To add to that, Slacktivist explains the origins of the text specified in the bill, which was put together in the 1950s by a judge and a “patriotic fraternity”.
A Minnesota juvenile court judge named E.J. Ruegemer started sentencing young people who’d gotten into trouble with the law to study the 10 commandments with a local pastor. Ruegemer and his local chapter of Eagles then got the idea of distributing posters of the commandments to judges, teachers, principals, and local government officials all over the country in the hopes of instilling “good moral conduct in American youth.” (Richard Lindsay found one of these original Fraternal Order of Eagles Commandments poster prints on eBay and posted an image here.)
In a statement on the back of each poster, Ruegemer wrote, “The Fraternal Order of Eagles is first of all a patriotic fraternity. It requires of its membership in the initial obligation the belief in the existence of a Supreme Being.” His version of the Ten Commandments, then, was a civil religious tool designed to have interdenominational, interfaith appeal.

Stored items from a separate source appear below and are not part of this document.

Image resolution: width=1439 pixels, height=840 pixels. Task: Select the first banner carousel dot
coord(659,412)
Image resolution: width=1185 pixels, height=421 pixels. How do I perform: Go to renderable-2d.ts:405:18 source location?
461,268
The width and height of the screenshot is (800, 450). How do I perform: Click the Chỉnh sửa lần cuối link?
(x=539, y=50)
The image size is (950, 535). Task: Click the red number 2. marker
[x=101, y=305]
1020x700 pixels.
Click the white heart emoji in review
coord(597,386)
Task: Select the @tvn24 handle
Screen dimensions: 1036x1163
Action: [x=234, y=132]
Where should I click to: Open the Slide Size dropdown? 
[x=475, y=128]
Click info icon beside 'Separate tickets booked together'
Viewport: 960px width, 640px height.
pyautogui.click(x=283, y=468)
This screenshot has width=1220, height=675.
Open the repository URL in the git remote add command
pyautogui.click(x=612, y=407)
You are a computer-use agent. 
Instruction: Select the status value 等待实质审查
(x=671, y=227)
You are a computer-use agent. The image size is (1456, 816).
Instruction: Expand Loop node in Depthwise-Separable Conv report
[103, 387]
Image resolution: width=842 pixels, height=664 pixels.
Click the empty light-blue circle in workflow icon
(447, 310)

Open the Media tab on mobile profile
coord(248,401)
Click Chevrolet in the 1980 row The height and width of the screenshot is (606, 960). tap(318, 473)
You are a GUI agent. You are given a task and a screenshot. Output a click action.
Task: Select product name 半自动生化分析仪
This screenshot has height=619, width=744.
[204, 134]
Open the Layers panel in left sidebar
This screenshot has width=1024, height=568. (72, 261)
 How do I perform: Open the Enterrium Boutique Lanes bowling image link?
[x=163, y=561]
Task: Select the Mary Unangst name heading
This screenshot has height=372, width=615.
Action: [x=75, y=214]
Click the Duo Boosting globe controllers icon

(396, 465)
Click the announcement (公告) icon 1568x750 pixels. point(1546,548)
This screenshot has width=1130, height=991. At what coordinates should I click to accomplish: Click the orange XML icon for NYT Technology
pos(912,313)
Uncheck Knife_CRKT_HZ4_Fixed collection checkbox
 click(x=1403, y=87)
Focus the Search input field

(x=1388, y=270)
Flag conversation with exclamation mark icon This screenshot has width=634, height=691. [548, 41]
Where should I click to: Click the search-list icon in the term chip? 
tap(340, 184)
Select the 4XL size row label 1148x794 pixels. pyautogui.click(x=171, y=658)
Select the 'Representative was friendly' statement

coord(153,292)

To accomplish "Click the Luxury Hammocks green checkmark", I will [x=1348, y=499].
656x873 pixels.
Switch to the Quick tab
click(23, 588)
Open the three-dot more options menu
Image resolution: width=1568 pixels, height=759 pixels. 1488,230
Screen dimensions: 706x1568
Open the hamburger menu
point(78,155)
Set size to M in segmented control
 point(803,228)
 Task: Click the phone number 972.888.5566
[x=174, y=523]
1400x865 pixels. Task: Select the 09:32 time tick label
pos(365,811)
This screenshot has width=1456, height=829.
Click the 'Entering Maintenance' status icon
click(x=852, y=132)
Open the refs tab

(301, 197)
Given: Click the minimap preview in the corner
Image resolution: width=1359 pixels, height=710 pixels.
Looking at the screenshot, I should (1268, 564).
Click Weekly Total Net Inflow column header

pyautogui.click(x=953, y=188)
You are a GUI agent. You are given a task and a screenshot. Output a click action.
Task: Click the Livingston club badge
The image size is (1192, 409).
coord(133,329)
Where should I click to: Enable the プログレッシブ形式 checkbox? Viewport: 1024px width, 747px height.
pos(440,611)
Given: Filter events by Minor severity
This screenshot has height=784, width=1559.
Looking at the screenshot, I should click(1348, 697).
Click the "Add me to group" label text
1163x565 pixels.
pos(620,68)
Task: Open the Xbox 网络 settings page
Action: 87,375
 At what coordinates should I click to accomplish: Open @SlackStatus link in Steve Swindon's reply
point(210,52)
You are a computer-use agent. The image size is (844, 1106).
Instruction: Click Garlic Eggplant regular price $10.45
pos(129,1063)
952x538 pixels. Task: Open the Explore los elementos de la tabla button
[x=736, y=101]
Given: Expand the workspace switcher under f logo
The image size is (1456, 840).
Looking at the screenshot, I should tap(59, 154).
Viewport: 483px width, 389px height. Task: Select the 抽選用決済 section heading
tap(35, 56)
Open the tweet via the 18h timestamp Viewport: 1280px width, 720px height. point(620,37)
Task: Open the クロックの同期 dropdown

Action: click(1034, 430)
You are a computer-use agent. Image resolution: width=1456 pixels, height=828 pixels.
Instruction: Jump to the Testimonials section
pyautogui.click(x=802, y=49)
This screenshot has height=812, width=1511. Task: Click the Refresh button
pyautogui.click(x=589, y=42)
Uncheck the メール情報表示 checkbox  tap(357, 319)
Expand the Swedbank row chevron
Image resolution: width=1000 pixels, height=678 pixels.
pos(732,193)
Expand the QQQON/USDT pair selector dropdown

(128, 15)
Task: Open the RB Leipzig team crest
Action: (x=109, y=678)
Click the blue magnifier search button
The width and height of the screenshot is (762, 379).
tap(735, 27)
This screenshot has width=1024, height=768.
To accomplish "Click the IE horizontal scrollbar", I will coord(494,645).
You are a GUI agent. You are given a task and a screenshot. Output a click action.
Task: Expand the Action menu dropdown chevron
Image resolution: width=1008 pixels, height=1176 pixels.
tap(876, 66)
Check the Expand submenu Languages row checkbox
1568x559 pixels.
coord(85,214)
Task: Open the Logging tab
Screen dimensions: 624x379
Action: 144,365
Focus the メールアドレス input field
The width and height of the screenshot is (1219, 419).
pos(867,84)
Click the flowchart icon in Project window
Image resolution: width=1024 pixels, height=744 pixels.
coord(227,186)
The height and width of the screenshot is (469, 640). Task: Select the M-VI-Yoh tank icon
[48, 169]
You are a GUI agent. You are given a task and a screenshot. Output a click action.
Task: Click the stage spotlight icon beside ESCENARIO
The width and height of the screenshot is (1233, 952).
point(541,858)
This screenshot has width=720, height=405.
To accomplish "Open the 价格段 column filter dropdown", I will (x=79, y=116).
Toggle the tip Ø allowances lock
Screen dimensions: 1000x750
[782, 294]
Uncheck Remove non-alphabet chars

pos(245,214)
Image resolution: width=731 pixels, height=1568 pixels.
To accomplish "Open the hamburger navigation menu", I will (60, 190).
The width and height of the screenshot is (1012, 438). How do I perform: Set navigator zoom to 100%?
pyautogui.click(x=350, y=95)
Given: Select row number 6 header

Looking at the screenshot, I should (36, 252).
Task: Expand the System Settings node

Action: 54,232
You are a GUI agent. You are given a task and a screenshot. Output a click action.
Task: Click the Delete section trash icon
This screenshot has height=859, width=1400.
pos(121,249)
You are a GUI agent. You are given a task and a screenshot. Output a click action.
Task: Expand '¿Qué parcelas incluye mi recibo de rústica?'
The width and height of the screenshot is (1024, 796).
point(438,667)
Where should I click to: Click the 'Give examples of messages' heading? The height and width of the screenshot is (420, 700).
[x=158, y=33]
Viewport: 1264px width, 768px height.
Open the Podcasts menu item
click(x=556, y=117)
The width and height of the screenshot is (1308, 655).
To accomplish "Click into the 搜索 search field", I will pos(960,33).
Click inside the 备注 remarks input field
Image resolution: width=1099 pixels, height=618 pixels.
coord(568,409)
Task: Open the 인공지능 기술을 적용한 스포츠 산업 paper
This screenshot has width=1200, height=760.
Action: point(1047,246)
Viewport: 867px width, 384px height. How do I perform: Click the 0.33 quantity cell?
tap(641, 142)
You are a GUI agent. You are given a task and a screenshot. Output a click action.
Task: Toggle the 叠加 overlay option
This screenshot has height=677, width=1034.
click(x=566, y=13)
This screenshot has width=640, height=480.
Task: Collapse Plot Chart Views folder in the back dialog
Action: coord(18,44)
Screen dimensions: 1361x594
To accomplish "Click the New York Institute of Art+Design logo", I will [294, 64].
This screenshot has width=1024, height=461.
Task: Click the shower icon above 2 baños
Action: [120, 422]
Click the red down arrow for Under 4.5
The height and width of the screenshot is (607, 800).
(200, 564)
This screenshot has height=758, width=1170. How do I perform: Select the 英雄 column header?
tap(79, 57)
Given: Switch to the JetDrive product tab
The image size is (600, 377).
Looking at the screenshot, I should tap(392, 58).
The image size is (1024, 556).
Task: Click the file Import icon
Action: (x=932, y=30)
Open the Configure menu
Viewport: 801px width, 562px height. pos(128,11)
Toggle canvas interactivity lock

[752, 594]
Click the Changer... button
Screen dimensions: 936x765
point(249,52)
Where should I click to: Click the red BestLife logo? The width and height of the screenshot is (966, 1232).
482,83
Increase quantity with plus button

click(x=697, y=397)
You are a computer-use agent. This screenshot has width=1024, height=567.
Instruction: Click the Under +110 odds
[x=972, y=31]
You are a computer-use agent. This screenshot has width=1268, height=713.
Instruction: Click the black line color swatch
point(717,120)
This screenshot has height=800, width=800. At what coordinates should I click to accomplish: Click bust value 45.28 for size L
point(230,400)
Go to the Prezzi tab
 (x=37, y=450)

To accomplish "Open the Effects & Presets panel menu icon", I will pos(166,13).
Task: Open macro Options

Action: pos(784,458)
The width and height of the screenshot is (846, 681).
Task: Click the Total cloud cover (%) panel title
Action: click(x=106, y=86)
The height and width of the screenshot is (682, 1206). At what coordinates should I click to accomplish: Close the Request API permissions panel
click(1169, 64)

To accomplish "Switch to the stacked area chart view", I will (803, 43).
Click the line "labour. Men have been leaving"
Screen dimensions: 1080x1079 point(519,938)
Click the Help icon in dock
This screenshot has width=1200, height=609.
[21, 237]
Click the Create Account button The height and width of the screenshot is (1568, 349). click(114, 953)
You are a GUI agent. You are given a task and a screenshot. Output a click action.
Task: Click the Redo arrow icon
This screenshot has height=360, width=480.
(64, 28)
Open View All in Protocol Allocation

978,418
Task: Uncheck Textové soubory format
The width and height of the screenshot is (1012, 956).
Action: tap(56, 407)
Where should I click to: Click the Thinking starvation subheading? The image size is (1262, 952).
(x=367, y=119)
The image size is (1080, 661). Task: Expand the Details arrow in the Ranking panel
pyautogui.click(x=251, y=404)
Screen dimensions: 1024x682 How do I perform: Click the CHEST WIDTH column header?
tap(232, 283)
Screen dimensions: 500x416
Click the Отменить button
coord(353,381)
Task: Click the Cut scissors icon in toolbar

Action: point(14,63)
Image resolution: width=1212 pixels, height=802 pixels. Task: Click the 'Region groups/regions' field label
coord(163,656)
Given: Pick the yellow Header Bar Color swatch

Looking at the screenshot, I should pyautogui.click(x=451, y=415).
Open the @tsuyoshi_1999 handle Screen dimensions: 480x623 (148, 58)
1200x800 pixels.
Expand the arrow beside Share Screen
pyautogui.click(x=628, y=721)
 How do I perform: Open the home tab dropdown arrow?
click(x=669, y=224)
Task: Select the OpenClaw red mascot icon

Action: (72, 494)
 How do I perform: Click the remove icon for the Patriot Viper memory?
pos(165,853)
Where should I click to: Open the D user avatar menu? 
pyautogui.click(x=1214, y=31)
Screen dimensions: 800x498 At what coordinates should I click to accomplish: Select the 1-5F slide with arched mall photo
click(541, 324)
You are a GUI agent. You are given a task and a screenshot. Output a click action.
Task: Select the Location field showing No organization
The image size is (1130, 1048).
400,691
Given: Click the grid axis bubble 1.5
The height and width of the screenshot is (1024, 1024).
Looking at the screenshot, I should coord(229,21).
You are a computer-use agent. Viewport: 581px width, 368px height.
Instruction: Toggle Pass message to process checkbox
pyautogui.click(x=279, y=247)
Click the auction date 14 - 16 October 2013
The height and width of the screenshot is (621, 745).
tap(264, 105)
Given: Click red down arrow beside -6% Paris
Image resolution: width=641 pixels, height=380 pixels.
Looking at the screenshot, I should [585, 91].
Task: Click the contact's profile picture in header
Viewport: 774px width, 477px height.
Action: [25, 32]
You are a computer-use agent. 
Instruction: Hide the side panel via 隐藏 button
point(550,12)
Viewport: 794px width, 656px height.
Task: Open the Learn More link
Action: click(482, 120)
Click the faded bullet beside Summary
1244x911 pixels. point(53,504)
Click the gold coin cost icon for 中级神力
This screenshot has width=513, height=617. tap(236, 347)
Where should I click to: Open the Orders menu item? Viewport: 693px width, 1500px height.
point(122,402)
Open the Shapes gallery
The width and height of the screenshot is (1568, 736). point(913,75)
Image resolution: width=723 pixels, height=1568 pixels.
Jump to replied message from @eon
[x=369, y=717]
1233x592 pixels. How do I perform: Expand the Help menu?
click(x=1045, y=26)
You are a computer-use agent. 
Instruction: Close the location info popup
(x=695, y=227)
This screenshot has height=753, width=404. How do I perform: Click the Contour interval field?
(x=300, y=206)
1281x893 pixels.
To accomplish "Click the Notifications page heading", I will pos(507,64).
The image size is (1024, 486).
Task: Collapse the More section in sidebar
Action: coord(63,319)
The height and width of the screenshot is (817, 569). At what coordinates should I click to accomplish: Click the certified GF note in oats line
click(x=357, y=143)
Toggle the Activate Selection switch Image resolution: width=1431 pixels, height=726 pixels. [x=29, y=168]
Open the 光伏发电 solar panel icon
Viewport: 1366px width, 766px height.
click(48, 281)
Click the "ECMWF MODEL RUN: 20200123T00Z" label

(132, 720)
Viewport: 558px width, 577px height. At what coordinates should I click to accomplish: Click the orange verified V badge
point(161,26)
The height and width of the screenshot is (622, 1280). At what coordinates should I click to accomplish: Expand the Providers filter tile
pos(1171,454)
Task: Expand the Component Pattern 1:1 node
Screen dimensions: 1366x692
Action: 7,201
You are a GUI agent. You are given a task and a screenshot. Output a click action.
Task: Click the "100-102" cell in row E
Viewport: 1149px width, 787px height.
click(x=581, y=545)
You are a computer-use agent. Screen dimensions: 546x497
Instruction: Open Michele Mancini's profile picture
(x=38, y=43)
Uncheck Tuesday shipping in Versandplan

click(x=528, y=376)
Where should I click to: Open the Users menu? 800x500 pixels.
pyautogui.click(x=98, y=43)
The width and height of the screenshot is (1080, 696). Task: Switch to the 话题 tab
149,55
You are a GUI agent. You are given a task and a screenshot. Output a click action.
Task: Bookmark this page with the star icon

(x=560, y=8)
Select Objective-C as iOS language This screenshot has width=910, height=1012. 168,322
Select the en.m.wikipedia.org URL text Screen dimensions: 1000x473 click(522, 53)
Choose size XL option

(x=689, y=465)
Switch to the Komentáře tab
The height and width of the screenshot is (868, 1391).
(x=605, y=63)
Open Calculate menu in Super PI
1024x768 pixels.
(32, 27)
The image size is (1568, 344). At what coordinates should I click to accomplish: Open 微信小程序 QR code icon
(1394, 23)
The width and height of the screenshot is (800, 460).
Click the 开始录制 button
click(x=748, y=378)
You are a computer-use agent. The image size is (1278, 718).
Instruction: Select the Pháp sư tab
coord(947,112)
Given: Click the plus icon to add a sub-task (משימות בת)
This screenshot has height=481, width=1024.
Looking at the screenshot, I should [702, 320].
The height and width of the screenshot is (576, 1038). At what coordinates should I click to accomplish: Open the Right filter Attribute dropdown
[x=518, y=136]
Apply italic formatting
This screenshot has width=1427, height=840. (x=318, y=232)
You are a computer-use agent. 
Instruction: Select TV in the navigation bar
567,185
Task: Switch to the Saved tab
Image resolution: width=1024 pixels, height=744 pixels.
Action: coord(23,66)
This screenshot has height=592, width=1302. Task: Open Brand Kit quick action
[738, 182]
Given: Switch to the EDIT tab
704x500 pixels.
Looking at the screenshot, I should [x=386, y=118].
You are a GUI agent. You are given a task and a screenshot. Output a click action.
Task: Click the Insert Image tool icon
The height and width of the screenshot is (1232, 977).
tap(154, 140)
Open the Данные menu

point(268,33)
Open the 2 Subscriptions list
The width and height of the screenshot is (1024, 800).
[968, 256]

Since Jews, Catholics, Lutherans, Calvinists, and other traditions all number the Ten Commandments differently, Ruegemer’s poster tries to avoid alienating any of those groups by simply not numbering them. And because different traditions favor different translations, he paraphrases slightly from the King James Version he used as a starting point. That’s why the language of the poster is KJV-ish, but not always actually KJV.